Lewis Kaplan's decision paves the way for the Italian dairy giant's chief executive Enrico Bondi to continue his strategy of targeting financial institutions he claims knew of Parmalat's parlous state.
Holes in the firm's accounts, which came to light in December 2003, hid the fact that the company was a whopping € 14 billion in debt.
But the dairy firm has been turned around since Bondi began focusing attention on the role of the banks.
This strategy has certainly had an effect. Last month, Kaplan also allowed Parmalat to pursue a related case against Bank of America.
The company has also sued banks JPMorgan Chase and Unicredito Italiano for € 4.4 billion for their roles in the sale of Parmalat bonds issued from 1997 through 2001.
Financial institutions however have maintained that they were fooled by Parmalat's fraud. But Bondi's case was bolstered earlier this month when Parmalat's former chairman Calisto Tanzi said that financial institutions knew of the company's financial problems.
Facing charges of false accounting and manipulating share prices in Europe's biggest case of corporate fraud, Tanzi told the court Milan that Parmalat and its financial backers knew that the accounts were not in line with reality.
In his statement, Tanzi specifically named Bank of America over its involvement in placing Parmalat bonds. The banks have consistently denied any wrongdoing in Parmalat's collapse.
Tanzi also expressed remorse over the scandal that engulfed the dairy company he founded, and affected thousands of small investors.
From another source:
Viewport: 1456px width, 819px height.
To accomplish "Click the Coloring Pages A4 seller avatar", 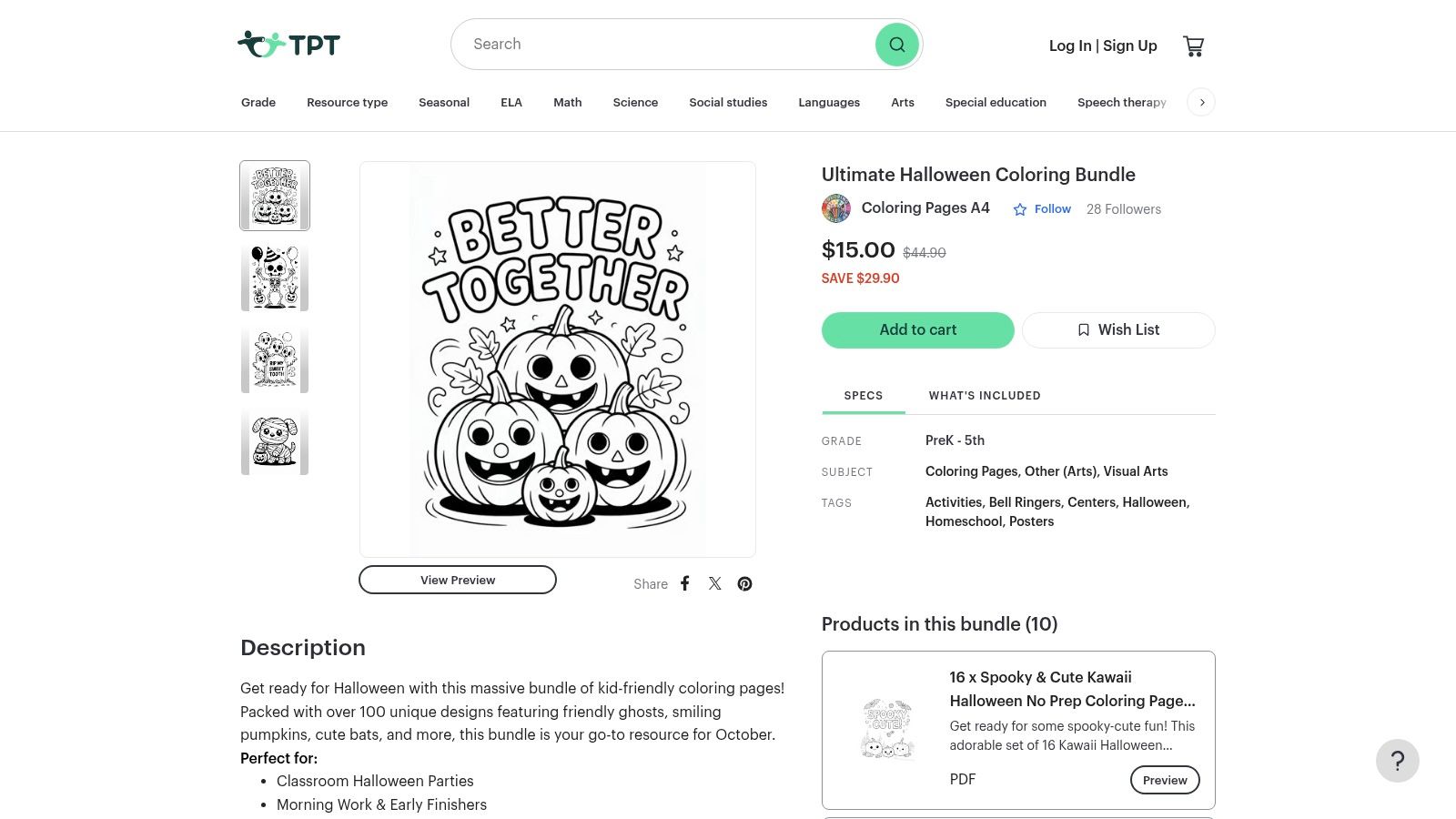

He claimed that he wasn't trying to evade his responsibilities in the collapse and had full awareness of the company's operations.
Although the disgraced Tanzi is attracting all the headlines, it is Bondi who remains central to the dairy firms ongoing resurgence.
He was appointed by the government in 2003 to rescue the company after the fraud was exposed, and after being elected chief executive in autumn last year is still hot on the trail of Parmalat's financial backers.